Ramirez first heard about The Water Council (TWC) and the Global Water Center from a BREW Accelerator advisor who was interested in some of his technologies. He liked what he heard and ventured from Chicago to Milwaukee to see the space. On his first tour of the Center with TWC President Dean Amhaus, he was introduced to University of Wisconsin-Milwaukee biological sciences Professor Rudi Strickler, and the two began discussing possible ways to solve technical challenges faced by his start-up, Mikroflot Technologies. The company specializes in a wastewater treatment technology for small companies lacking on-site treatment options looking to avoid expensive services that haul wastewater away or have their municipalities treat it. Combining Ramirez’s knowledge of industrial applications with Strickler’s experience in aquatic biology accelerated product development for Mikroflot Technologies.
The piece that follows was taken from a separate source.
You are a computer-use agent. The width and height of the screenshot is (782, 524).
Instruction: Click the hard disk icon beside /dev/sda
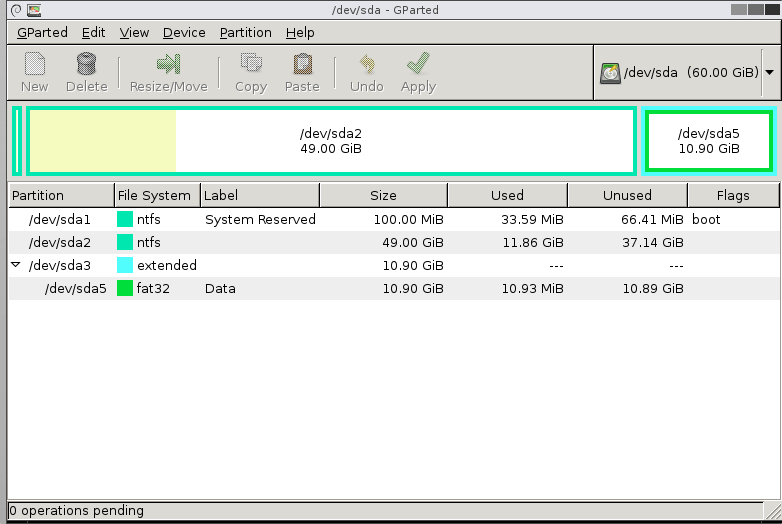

Despite living in Illinois, Ramirez said the collaborative environment TWC has created at the Global Water Center is far too special not to make the one-hour drive each way, every day. This environment paid even more dividends as Strickler and Ramirez put their heads together again to spin the idea for a second startup, which further addresses issues that some of Mikroflot’s customers were facing. The duo tapped the labs and talent resources available from the Global Water Center to launch OptikTechnik, which aims to simplify and streamline the on-site water treatment process. To help OptikTechnik reach its full potential, Ramirez also applied and was selected for the BREW Accelerator program created by TWC. The program helped Ramirez hone in on his business plan, and encouraged him to apply for the Governor’s Business Plan Contest (GBPC), in which he went on to become a semi-finalist for both of his companies. The increased exposure, from both the BREW Accelerator and GBPC, led to interest from local companies looking for partnerships and trials with the duo. Going forward, Ramirez said he hopes both companies will penetrate the U.S. and international markets as planned, while creating more partnerships that strengthen Milwaukee’s collaborative water cluster.